Anche in contesti estremi, come ambienti rumorosi (centrali elettriche, aeroporti) o silenziosi (operazioni speciali, situazioni di sicurezza), AlterEgo potrebbe offrire un canale di comunicazione nuovo e più efficace.

Per fare degli esempi molto pratici, quando qualcuno usa una parola che non si conosce durante una riunione, è possibile chiedere silenziosamente al sistema una definizione, oppure se si è già incontrato qualcuno ma se ne è dimenticato il nome, il sistema può consultare silenziosamente la rubrica per fornire assistenza. Ancora, un utente potrebbe vocalizzare internamente una query di Google e ottenere una risposta tramite conduzione ossea, senza alcuna azione osservabile.

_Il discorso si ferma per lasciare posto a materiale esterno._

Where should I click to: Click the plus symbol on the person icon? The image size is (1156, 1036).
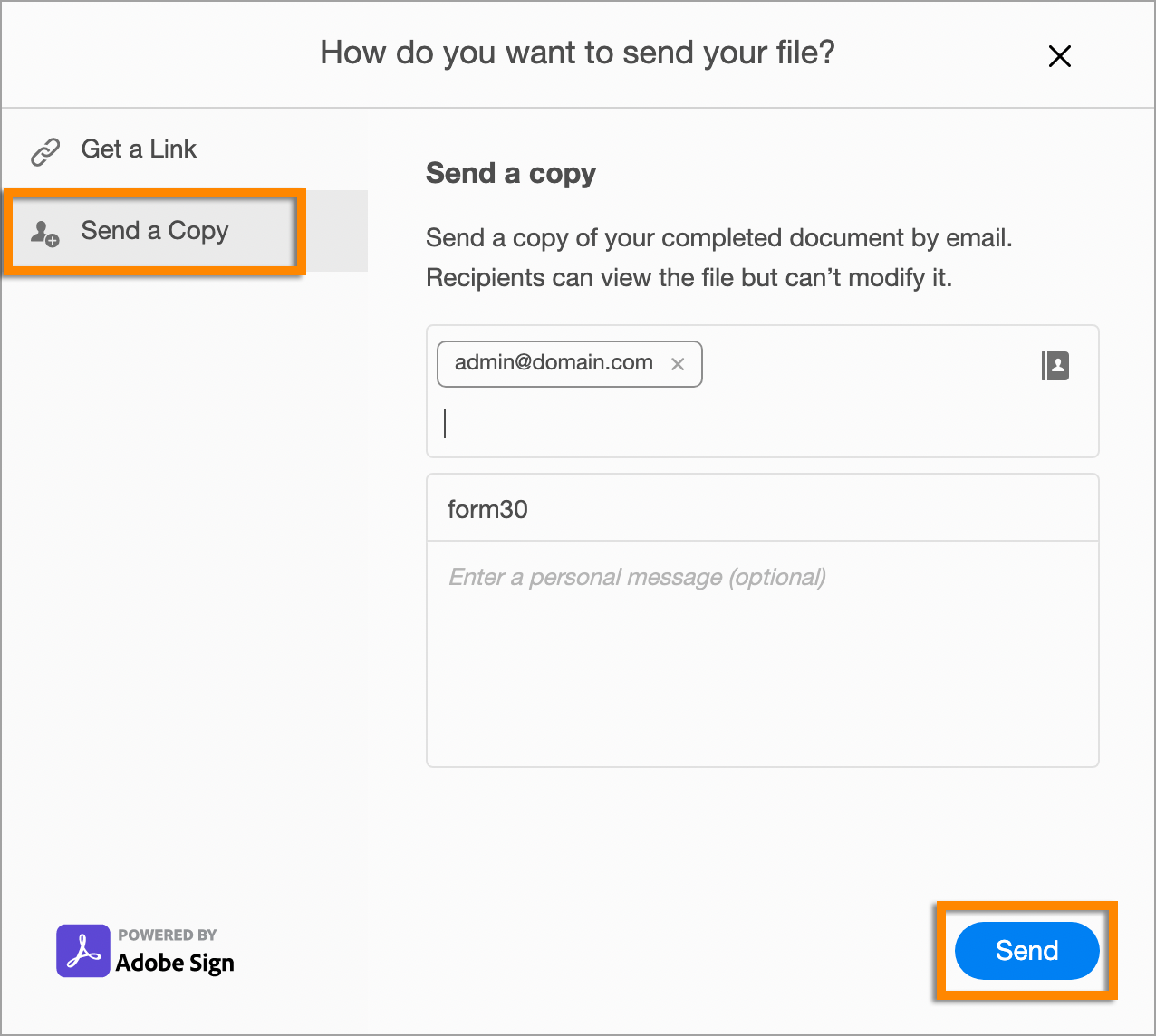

“Fondamentalmente non possiamo vivere senza i nostri cellulari, i nostri dispositivi digitali”, afferma Pattie Maes, professoressa di arti e scienze dei media e relatrice della tesi di Kapur. “Ma al momento, l’uso di questi dispositivi è molto dirompente. Quindi, io e i miei studenti sperimentiamo da molto tempo nuovi fattori di forma e nuovi tipi di esperienze che consentano alle persone di continuare a beneficiare di tutte le meravigliose conoscenze e servizi che questi dispositivi ci offrono, ma di farlo in un modo che permetta loro di rimanere nel presente“.